More recently, the website for China’s Taiwan Affairs Office rolled out a new section listing ten “diehard Taiwanese independence separatists.” Apart from some of the prior named individuals, this includes Taiwanese Vice President Hsiao Bi-khim, Minister of Defense Wellington Koo, former Sunflower Movement student leader Lin Fei-fan, and others. This section also features an email address to submit information on these individuals.

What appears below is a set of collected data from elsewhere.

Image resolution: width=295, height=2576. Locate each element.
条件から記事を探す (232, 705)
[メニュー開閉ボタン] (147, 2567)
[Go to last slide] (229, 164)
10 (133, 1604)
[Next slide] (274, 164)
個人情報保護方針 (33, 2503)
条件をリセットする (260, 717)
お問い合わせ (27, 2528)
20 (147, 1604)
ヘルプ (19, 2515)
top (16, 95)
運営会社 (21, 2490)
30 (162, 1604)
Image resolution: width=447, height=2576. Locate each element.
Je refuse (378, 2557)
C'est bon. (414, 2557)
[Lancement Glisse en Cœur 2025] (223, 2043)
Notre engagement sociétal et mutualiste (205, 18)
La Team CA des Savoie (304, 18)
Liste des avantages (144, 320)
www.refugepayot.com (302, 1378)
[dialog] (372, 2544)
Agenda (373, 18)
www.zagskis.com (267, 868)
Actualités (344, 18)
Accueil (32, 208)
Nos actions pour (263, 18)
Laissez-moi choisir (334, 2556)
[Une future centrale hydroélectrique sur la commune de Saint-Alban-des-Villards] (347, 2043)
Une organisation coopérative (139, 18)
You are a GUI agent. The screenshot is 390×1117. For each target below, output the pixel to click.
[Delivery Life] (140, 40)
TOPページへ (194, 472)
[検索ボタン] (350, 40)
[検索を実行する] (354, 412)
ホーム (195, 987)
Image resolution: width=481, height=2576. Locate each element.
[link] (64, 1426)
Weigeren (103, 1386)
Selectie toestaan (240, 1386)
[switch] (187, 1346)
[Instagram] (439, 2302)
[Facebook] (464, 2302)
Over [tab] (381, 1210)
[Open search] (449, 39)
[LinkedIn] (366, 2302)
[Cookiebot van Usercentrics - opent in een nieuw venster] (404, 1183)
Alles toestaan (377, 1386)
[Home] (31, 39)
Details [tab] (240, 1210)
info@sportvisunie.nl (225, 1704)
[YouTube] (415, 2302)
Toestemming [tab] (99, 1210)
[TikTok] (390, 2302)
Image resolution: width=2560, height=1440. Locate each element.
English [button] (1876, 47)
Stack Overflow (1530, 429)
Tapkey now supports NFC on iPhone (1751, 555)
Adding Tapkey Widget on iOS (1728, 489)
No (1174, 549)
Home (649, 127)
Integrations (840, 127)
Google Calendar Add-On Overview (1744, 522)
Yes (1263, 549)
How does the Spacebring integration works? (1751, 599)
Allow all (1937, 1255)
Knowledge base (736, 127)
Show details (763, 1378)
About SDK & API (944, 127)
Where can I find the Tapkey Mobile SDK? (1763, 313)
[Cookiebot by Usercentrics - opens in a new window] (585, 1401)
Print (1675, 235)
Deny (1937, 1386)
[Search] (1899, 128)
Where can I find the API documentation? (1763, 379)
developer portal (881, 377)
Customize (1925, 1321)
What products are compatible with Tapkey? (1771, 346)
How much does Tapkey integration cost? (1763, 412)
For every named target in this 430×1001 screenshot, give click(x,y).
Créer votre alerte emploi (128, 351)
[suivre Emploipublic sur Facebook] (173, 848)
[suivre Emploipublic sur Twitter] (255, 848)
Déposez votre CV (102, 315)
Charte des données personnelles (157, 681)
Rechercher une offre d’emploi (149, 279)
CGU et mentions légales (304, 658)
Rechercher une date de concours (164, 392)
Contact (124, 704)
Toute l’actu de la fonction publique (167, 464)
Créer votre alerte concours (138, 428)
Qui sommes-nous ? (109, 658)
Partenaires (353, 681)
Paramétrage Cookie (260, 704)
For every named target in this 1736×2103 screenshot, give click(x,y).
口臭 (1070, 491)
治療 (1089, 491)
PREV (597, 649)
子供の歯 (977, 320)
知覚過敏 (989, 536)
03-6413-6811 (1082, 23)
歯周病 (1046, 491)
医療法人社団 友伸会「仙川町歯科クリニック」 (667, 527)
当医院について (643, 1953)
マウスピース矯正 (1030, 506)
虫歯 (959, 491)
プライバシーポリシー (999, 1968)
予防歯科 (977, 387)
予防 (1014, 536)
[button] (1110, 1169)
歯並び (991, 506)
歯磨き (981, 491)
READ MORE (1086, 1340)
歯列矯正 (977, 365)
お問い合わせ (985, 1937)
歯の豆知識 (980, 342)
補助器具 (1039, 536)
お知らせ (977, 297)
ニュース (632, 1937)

This list highlighted politicians who are already household names in Taiwan. However, the new legal guidelines released in June stated those who “extensively distort and falsify the fact that Taiwan is a part of China in the fields of education, culture, history, and news media” could face punishment. This was seen as potentially indicating that China might target media, academics, or commentators with punitive measures, rather than just politicians. After all, some of China’s sanctions previously targeted media commentators.
This points to the significance of Yang’s sentencing: The first Taiwanese national sentenced by China on separatism charges was not a well-known figure, but a little-known individual. Although Beijing may not have had access to other pro-independence Taiwanese – who knew better than to travel to China – it’s also notable that some of the individuals held by China on political charges in previous years were actually of the pan-Blue camp, such as pro-unification academic Tsai Chin-shu or academic and China Times columnist Shih-Cheng-ping.
Yang’s sentencing came at the same time as ongoing national security charges in Hong Kong against politicians, journalists, and others. Still, Yang’s sentencing, as with events in Hong Kong, has attracted relatively little attention in Taiwan in a news cycle still dominated by daily reports on corruption charges against Taiwan People’s Party chair and former Taipei mayor Ko Wen-je.
Taiwan’s MAC raised its alert level warning on the potential dangers of travel to China after the legal guidelines threatening the use of the death penalty against Taiwanese independence advocates. A warning was also issued when news of Yang’s arrest broke. The MAC has also emphasized that views that are politically moderate and pro-status quo in Taiwan could potentially be perceived as pro-independence by Chinese authorities. It is to be seen if Yang’s sentencing leads to other arrests of Taiwanese in China.